**AIM OF THE TASK**
The result should be the lines from the one holding "Click Upload Using Programmer item" to the final line of the records, retyped exactly.

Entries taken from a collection
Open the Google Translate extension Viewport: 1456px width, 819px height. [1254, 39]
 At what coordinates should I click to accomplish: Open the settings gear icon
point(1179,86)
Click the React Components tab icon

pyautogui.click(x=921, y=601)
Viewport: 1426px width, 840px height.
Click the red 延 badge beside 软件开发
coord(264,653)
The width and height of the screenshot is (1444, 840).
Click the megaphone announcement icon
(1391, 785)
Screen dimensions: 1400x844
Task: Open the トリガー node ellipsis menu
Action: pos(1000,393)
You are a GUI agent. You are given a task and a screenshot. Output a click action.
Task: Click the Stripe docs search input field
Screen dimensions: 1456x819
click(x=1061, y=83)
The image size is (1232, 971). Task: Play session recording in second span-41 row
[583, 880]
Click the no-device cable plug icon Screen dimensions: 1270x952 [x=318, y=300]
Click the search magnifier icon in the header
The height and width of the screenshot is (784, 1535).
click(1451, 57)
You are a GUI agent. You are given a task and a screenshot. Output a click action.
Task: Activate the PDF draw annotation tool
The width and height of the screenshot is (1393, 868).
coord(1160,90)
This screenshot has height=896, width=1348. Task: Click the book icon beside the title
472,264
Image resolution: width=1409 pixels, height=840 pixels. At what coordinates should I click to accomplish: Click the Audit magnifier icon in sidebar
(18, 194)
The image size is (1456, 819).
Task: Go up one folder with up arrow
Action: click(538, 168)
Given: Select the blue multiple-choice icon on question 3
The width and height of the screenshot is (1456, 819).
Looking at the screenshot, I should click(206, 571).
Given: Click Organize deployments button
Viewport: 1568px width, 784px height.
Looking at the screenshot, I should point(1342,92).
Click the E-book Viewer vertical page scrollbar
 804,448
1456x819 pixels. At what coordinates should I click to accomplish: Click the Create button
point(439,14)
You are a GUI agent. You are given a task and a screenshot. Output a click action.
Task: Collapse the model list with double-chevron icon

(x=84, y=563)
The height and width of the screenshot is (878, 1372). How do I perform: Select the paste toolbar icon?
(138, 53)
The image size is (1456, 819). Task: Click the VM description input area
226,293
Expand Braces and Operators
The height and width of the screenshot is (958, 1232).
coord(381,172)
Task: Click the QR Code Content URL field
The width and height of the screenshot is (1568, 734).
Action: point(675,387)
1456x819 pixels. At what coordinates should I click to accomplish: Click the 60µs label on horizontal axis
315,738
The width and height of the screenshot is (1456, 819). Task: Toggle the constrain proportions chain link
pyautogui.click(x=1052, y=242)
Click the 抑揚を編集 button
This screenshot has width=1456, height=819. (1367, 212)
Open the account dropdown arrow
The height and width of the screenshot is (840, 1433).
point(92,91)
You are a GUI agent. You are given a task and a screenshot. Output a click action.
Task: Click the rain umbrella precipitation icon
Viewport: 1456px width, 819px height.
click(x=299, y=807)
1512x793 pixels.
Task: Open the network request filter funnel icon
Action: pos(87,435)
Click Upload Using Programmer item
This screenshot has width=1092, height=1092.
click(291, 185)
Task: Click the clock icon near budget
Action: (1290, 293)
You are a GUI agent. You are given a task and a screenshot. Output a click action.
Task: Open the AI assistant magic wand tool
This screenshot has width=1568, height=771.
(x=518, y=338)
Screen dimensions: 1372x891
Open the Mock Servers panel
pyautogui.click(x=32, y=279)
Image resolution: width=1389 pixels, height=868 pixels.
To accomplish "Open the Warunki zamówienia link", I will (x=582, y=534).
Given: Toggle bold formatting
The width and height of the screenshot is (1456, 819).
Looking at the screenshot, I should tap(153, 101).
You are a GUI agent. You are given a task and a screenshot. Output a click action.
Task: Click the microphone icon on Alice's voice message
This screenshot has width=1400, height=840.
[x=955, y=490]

**SOLUTION TO THIS EXERCISE**
Click Upload Using Programmer item
This screenshot has width=1092, height=1092.
click(291, 185)
Task: Click the clock icon near budget
Action: (1290, 293)
You are a GUI agent. You are given a task and a screenshot. Output a click action.
Task: Open the AI assistant magic wand tool
This screenshot has width=1568, height=771.
(x=518, y=338)
Screen dimensions: 1372x891
Open the Mock Servers panel
pyautogui.click(x=32, y=279)
Image resolution: width=1389 pixels, height=868 pixels.
To accomplish "Open the Warunki zamówienia link", I will (x=582, y=534).
Given: Toggle bold formatting
The width and height of the screenshot is (1456, 819).
Looking at the screenshot, I should tap(153, 101).
You are a GUI agent. You are given a task and a screenshot. Output a click action.
Task: Click the microphone icon on Alice's voice message
This screenshot has width=1400, height=840.
[x=955, y=490]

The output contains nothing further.